# Dell M4800 Display Goofiness



## jardows (Jan 27, 2020)

I have been working with my Dell Precision M4800, trying to get FreeBSD to work the way I want it to.  There is some goofiness for lack of a better word with how the display works.  It utilizes an MXM 3.0 module with an AMD FirePro M5100 GPU.  The built-in screen is connected via LVDS and has analog signal passed through, connected primarily through the integrated Intel graphics.  The digital output (HDMI and Display Port) is primarily routed through the AMD graphics.  

The computer is currently dual booting with separate SSDs Windows 10 and FreeBSD 12.1-RELEASE.  
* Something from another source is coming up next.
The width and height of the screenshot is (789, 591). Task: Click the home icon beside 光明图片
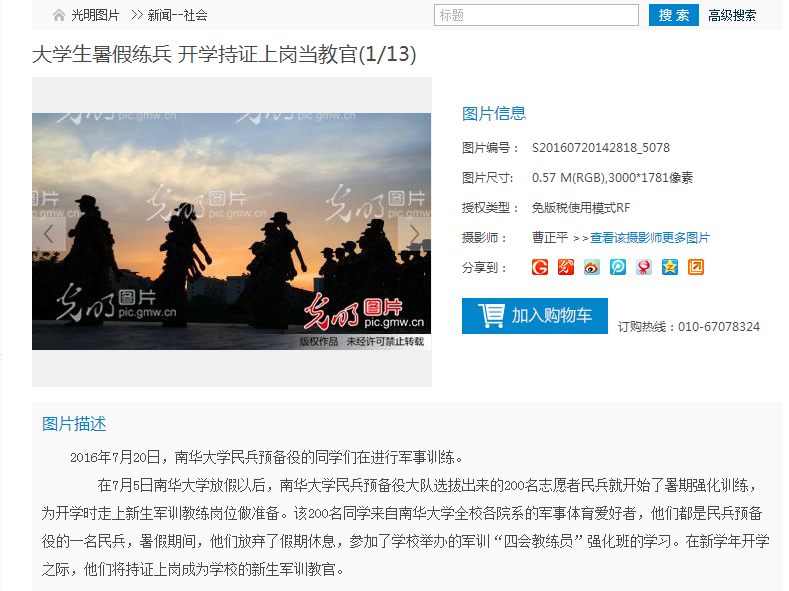(x=59, y=16)
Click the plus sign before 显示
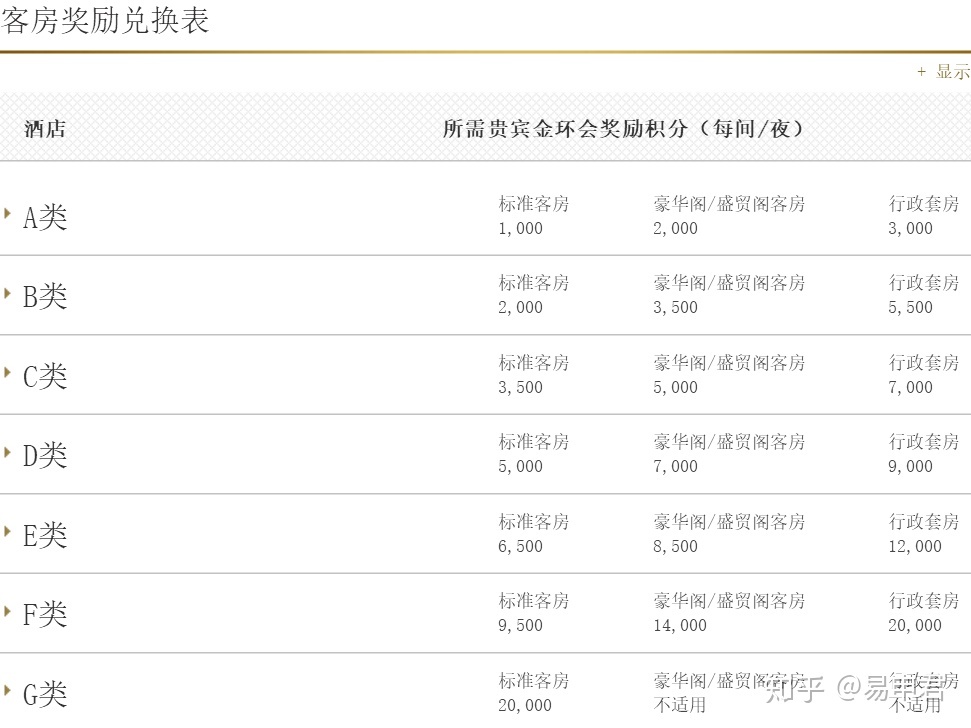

With Switchable Graphics ON, Windows works perfectly with the built-in screen and an external monitor connected to the DP works perfectly.  With Switchable Graphics OFF, Windows will not properly display on the built-in screen, and will only properly display on an external monitor connected to the DP.

With FreeBSD, the situation is a little bit different, almost reversed.  When Switchable Graphics is ON, if I load the /boot/kernel/radeonkms.ko driver, I will only get proper display through the DP.  With Switchable Graphics OFF, the display works fine on the built-in screen, and sort-of works on the external monitor (it has just a bunch of horizontal lines when I start X, but it is recognized by xrandr.  I'm not too worried yet about this).

With Switchable Graphics ON, I can load the /boot/kernel/i915kms.ko driver, and the built-in display works without issue, but there is no display to the monitor connected to the DP.  I can manually load the AMD driver, but then when I start X, it only displays to the external monitor.  If I manually load the driver while already in the X session, it basically freezes the system.  I suspect that it is stopping refreshing the display to the built-in screen, but not properly redirecting to the external display.

I would like to have this setup so I can use both the built-in display and an external monitor connected to the display port in FreeBSD.  I suspect to achieve this I will need both the Intel and AMD drivers loaded, and have X properly configured.  I am not sure if this would currently work with FreeBSD 12.1-RELEASE, but if it is, I need some help on where to go from here.  Any help is appreciated.


----------